In 1830 "The Valley Inn" was established, later renamed the Woolpack and then the Welcome Inn. In 1847 Governor Fitzroy Stayed there. Following the Establishment of the Railway line the Inn went out of business and the property was purchased by Geoffrey Eager in 1870 as a mountains home. In 1902 he renamed the Inn Wyoming and operated as a boarding home until 1937 when it was demolished.

He established a private Railway station there, called Eagers Platform. In 1877 it was renamed to "The Valley" Station. In 1880 it was renamed to the "Valley Heights Station" becoming the location of the modern Valley Heights railway station.

The Railway Station was destroyed by a bush fire in 1911. In 1913 a locomotive depot was established. Due to the steep gradient around the station two major crashes occurred during this time period. In 1923 a goods train crashed near the station and in 1926 a train lost control and slid down the mountains before being stopping in Blaxland. The Station was electrified in 1957.

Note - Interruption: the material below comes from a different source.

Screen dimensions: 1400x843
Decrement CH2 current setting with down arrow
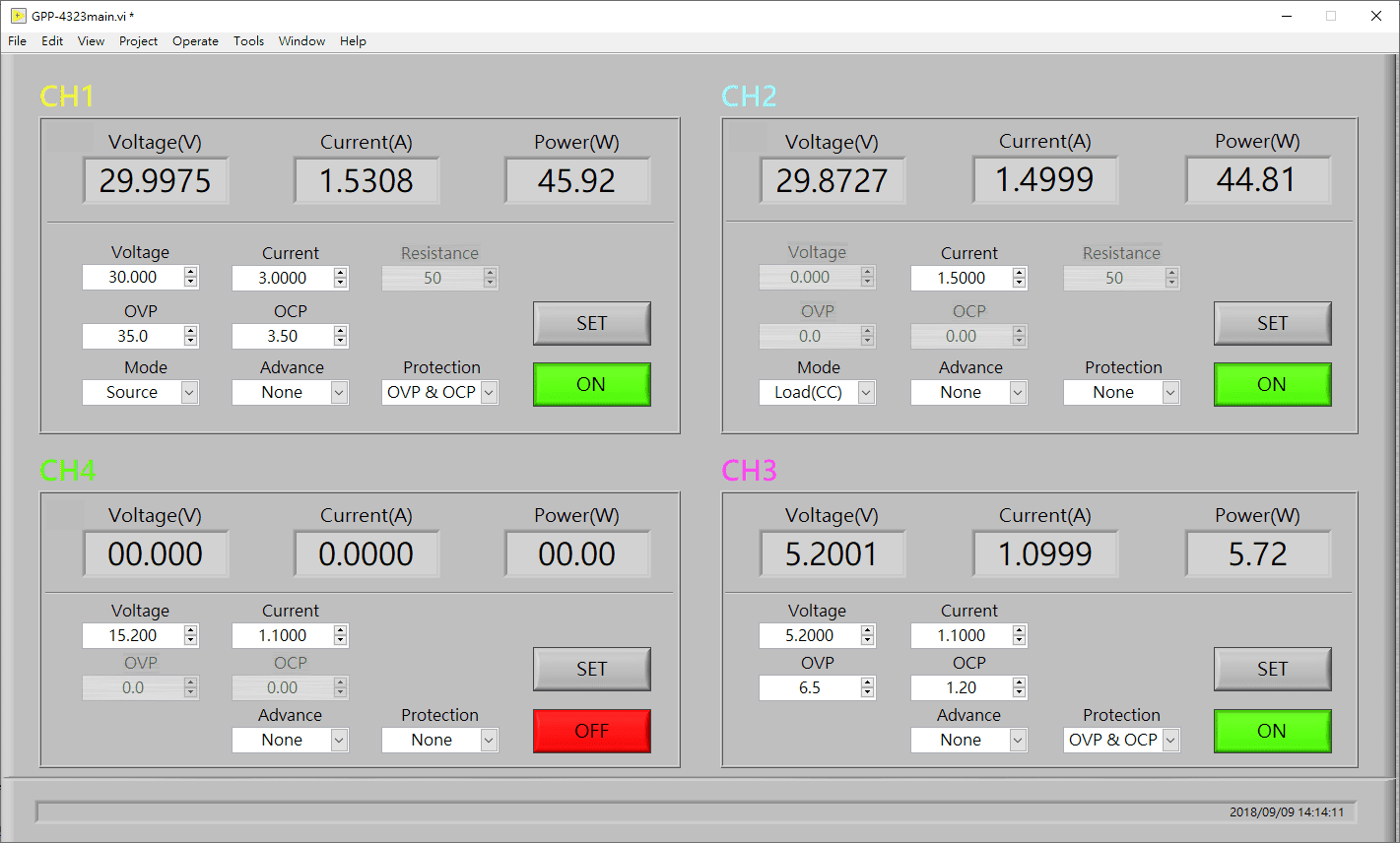(1019, 284)
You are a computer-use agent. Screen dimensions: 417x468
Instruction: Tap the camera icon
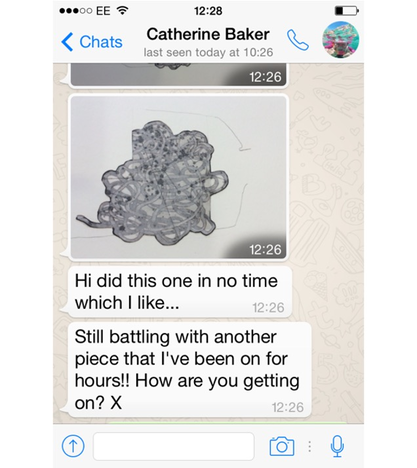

In 1989 the Depot was closed and used to store material until 1993. In 1994 The Valley Heights Locomotive Depot Heritage Museum was established on the site of the depot and a steam tramway was added in 1997.

==Heritage listings==
Valley Heights has a number of heritage-listed sites, including:
- 110 and 112 Green Parade: Valley Heights railway gatehouse
- Main Western railway: Valley Heights railway station
- 17b Tusculum Road: Valley Heights Steam Tram Rolling Stock

==Commercial area==
Valley Heights' commercial area centres on and north of the Great Western Highway, comprising light industrial and hardware retail services.

==Churches==
- St Marks Anglican Church operated in Valley Heights for many years before closing in the late 1980s.
- Valley Heights Community Church met at Blue Mountains Grammar Valley Heights campus, as part of Anglican Churches Springwood from 2005 to 2012. This congregation has now merged with Factory Morning Church at Anglican Churches Springwood.

== Schools ==
- The Preparatory Campus of the Blue Mountains Grammar School was built in Valley Heights in 2003.
- Other primary and secondary schools are in nearby Springwood and Winmalee

== Transport ==

===Railway===
Valley Heights has a railway station on the Blue Mountains Line of the NSW TrainLink intercity network.

Valley Heights is the start of the steeply graded, 1 in 33 (3%) section to Katoomba. The gradient approaching Valley Heights from Sydney is 1 in 60 (1.67%). In older times, assistant engines were attached here to uphill trains, which explains the existence of the roundhouse, now the Valley Heights Locomotive Depot Heritage Museum.

A number of rail heritage items in Valley Heights are listed on the New South Wales State Heritage Register:
- The railway station and the locomotive depot including the roundhouse
- The railway gatehouse in Greens Parade, Valley Heights
- Steam tram rolling stock held at the Valley Heights locomotive depot
- a cattle van, a brake van, and two preserved steam engines

===Bus===
Blue Mountains Transit (formerly Pearce Omnibus and later Blue Mountains Bus Company) headquarters and depot are located in Valley Heights.

==Tourist attractions==
Valley Heights Locomotive Depot Heritage Museum is the home of the oldest remaining roundhouse in New South Wales, located 500 m from the eastern Springwood town boundary.